◆ Short task ◆
Output the blog excerpt verbatim, starting with "Most of what" and going on through "immediately behind me.".
── Selected passage ──
Most of what you’ll read here is life and fun, with episodes from my past, amusing and serious. But I have an unwelcome stranger lodged in my brain, as you’ll find if you explore my stories. Our destinies are interlocked, but its deadly presence reminds me every minute that each day of life is a miracle. This is my space to reflect on life, and an interactive area where we can share our experiences freely. Without you, this blog has no reason for existence. Carpe Diem!
Mr Curtis moved Bimbo Brown a few places along the seat after that incident, presumably free to pinch someone else’s backside, but what I didn't bargain on was that Brian Koplick would replace him in the spot immediately behind me.
We called him Koppo, though in other quarters, mostly amongst the adults in Calliope, he was referred to as 'Spider' Koplick. This gives you some indication of the way he was regarded in my ancestral village.
───
── Supplied data ──
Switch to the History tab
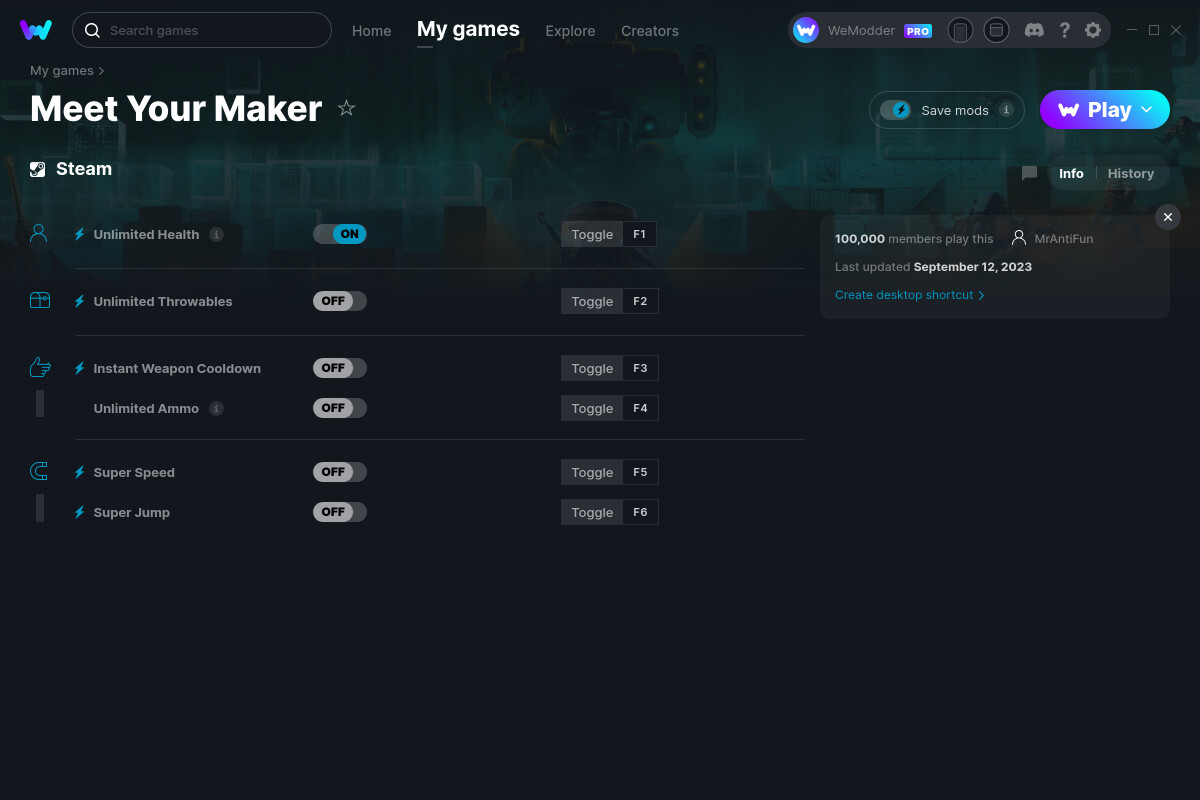Viewport: 1200px width, 800px height. tap(1131, 173)
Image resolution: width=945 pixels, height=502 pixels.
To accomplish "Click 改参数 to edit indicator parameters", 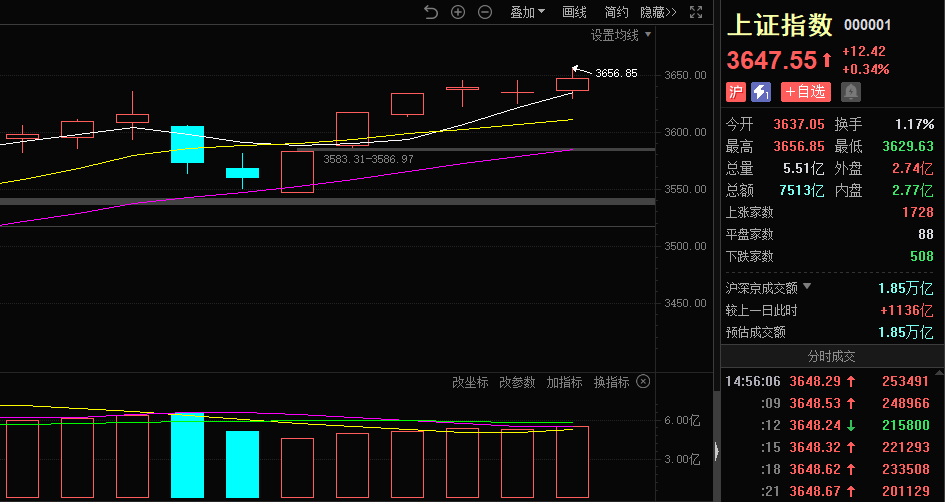I will (x=518, y=382).
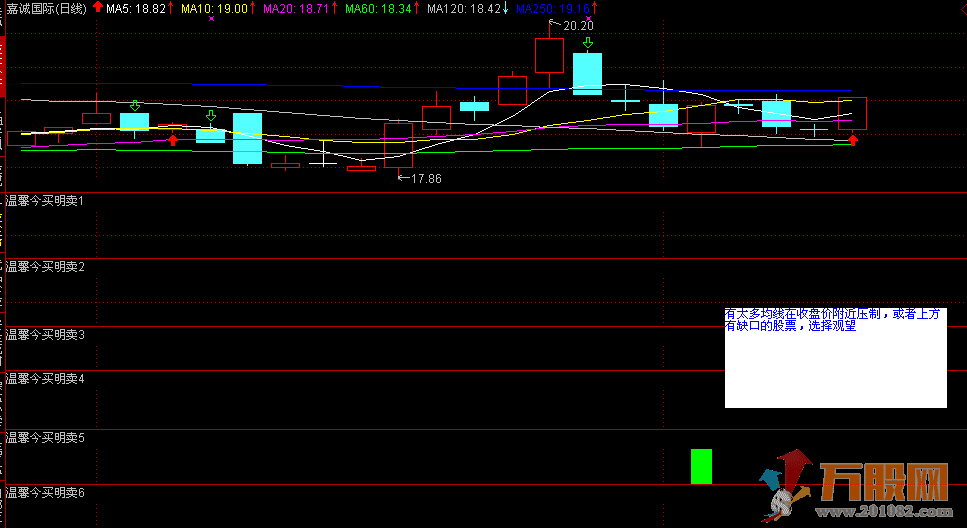Click the red up arrow beside 嘉诚国际 title
967x528 pixels.
(97, 8)
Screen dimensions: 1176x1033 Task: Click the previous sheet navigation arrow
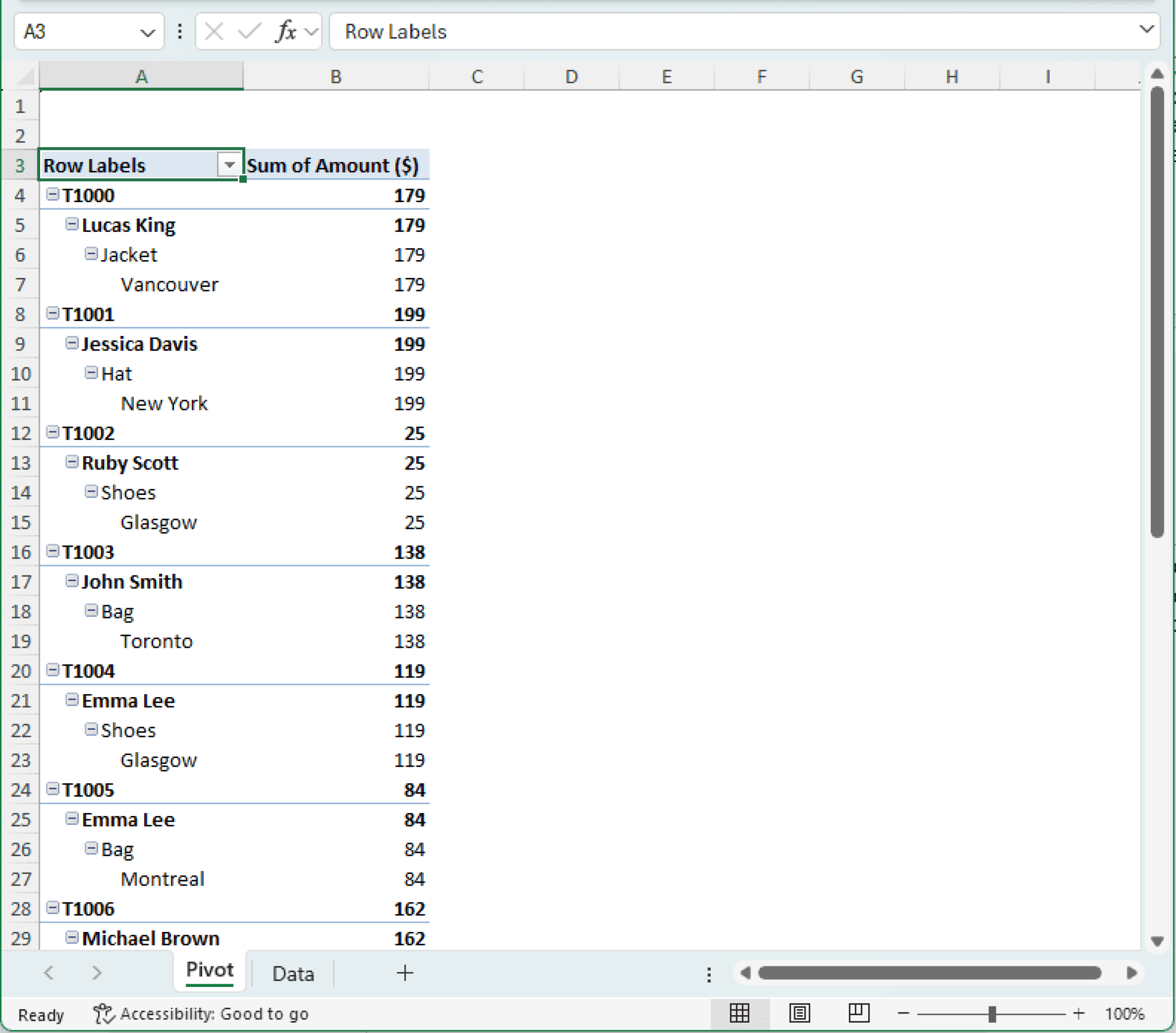pyautogui.click(x=49, y=974)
───
◆ Answer to this problem ◆
Most of what you’ll read here is life and fun, with episodes from my past, amusing and serious. But I have an unwelcome stranger lodged in my brain, as you’ll find if you explore my stories. Our destinies are interlocked, but its deadly presence reminds me every minute that each day of life is a miracle. This is my space to reflect on life, and an interactive area where we can share our experiences freely. Without you, this blog has no reason for existence. Carpe Diem!
Mr Curtis moved Bimbo Brown a few places along the seat after that incident, presumably free to pinch someone else’s backside, but what I didn't bargain on was that Brian Koplick would replace him in the spot immediately behind me.